In some states there is an official "Release of sale" type of document that you can file.I poked around the NH DMV website and could not find one but they do have contact information so I might call them and ask on Tuesday.
posted by jessamyn at 11:42 AM on November 9, 2019


Is someone being hired to deliver the vehicle? I would meet at the DMV and make it a condition of handing over the keys that the vehicle get titled and registered in her name. A Bill of Sale should be written up and she must be required to sign a copy for her and a copy to be sent back to NH.
posted by theora55 at 11:51 AM on November 9, 2019


The reason jessamyn can’t find any sort of release of sale document is that New Hampshire infamously has no way to notify the dmv that you are no longer the owner of a vehicle (the situation you’re describing has happened to several family members living in NH; my brother in law tried for YEARS to get released from ownership of a stole vehicle registered in NH while he was in CA, and NH had none of it), relying entirely on the new owner to reregister the vehicle. Some states have the equivalent of a “de-registration” process, but NH ain’t one of them. The only way to release ones self of ownership of the car is to have someone else actively take ownership.
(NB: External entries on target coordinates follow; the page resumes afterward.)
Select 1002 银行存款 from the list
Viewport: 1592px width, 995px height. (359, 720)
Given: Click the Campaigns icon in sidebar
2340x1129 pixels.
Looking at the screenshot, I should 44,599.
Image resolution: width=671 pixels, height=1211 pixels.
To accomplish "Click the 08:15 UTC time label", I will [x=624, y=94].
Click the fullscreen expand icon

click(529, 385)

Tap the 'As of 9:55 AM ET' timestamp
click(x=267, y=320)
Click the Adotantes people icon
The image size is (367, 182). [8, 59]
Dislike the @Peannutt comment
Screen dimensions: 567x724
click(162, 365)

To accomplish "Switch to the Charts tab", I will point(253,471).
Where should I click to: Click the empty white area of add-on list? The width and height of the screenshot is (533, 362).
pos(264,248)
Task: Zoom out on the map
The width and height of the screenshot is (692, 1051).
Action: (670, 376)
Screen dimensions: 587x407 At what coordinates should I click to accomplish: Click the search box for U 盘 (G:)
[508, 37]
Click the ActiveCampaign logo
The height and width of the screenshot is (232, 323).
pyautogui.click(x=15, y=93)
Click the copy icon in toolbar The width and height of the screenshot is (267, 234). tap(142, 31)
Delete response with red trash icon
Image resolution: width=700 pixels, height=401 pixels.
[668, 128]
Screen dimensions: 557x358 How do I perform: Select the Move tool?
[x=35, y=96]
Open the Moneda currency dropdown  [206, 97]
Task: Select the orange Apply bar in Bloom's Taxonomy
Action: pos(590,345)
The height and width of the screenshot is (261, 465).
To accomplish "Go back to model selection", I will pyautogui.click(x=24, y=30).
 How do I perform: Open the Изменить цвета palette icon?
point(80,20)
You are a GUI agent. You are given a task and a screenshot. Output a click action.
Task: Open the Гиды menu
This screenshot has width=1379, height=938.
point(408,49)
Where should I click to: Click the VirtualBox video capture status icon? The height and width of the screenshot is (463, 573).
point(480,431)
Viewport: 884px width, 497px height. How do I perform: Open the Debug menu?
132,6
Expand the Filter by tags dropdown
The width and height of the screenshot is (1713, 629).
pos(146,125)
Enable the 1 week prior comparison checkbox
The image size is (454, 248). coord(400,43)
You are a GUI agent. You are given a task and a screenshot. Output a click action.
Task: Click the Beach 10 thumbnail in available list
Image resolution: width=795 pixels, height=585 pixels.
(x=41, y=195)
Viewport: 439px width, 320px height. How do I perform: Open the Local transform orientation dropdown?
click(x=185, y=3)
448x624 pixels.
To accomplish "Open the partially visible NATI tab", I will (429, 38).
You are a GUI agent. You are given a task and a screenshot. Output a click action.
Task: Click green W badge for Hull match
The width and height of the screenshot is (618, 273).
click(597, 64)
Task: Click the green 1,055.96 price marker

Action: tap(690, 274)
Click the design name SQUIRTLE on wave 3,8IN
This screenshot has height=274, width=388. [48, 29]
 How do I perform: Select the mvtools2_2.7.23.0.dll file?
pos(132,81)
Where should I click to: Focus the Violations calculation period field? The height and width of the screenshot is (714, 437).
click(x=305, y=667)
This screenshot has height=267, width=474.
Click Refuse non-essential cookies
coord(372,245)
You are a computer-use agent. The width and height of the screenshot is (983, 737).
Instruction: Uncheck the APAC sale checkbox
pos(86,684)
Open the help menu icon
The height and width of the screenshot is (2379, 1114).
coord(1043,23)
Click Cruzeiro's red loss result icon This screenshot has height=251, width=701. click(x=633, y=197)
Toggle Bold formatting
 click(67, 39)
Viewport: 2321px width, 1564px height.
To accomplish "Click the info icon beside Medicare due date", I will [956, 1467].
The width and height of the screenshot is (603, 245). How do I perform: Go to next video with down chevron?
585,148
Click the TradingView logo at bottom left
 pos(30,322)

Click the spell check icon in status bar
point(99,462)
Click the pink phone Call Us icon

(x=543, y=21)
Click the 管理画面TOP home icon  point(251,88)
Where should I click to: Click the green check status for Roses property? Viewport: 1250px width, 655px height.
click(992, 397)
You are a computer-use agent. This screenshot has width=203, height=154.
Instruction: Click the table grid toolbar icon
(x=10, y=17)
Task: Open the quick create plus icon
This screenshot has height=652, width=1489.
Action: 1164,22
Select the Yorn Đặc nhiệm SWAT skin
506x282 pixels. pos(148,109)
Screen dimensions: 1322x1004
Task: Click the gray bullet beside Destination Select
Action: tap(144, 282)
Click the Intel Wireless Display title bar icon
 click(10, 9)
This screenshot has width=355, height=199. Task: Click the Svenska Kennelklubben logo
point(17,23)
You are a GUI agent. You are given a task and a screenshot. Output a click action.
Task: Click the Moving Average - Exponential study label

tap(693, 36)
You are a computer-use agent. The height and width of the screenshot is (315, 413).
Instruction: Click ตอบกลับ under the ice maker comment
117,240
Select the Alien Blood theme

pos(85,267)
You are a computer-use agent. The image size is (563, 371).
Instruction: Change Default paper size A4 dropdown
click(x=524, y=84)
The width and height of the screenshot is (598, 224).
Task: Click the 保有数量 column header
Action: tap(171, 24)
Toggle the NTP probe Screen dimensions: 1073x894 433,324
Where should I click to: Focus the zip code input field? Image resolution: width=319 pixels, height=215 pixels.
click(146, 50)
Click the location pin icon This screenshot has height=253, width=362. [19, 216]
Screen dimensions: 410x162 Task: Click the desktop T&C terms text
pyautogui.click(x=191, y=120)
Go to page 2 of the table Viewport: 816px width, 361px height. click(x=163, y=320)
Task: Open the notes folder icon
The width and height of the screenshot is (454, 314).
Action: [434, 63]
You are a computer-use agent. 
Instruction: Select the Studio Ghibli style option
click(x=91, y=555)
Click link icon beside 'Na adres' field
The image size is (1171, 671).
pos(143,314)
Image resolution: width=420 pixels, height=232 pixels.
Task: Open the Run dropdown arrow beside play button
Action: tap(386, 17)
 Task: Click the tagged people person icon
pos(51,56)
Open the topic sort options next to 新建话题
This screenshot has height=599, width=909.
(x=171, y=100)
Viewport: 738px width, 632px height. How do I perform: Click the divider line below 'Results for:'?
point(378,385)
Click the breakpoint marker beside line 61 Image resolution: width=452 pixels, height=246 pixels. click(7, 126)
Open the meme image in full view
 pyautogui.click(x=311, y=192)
Only real path out of this is to figure out a way to not release the car to the daughter until the CA registration process is complete.
posted by furnace.heart at 12:26 PM on November 9, 2019


However, removing the plates before shipping will get you closer to forcing the new owner to reregister it.
posted by furnace.heart at 12:29 PM on November 9, 2019


Apparently the shipping company requires plates? So delivering without plates is not possible. The answers here are really helpful especially about NH. It seems as though I should play a role in getting the car registered. Maybe fly to her city, go with her to DMV, and only hand over the keys when it's all done. I'll try to figure out how this might work.
posted by ClaudiaCenter at 12:36 PM on November 9, 2019


Car might require a smog check before being able to be registered.
posted by Sophont at 1:21 PM on November 9, 2019


Please do a deep dive into CA's smog certification rules. The car will most likely need that before being registered, and you also need to be aware that CA's emissions standards are different than those of other states and this can definitely make it impossible to register a car here.
posted by BlahLaLa at 2:10 PM on November 9, 2019


I’ve had the same exact thing happen to me and what I was informed by my state DMV is that I can go to them and advise them that the car has been sold and that they would cancel the tags officially and I would no longer be responsible for anything that happened to the car. Make sure you coordinate, because next time they get their tags run by the police they will come up cancelled and cause them a problem if they don’t replace them. I’m in a different state, but perhaps your state has a similar process.
posted by Lame_username at 2:48 PM on November 9, 2019


PS This all sounds very annoying
posted by ClaudiaCenter at 10:40 PM on November 9, 2019


I really don't see a way to make this work without a third party effectively being the steward of the car to oversee that everything is taken care of as intended over the course of the transfer.

Unless you are comfortable being that steward, parent needs to do it themselves or hire someone who will. This is something rich people do. It is likely to be pricey. But so is shipping a car in the first place.

This all sounds very annoying
It is. This is not a particularly reasonable thing to do, especially given all the other constraints. This parent is enabling their adult offspring's irresponsible behavior and now allowing it to affect their extended family. It would be easier and probably cheaper to buy the kid a scratch-and-dent jalopy in CA that's already been smogged - title transfer/insurance (and responsibility for non-temporary plates) would then happen at the point of sale.

Failing that you're left with the above assignation of stewardship, from which I'd frankly run screaming.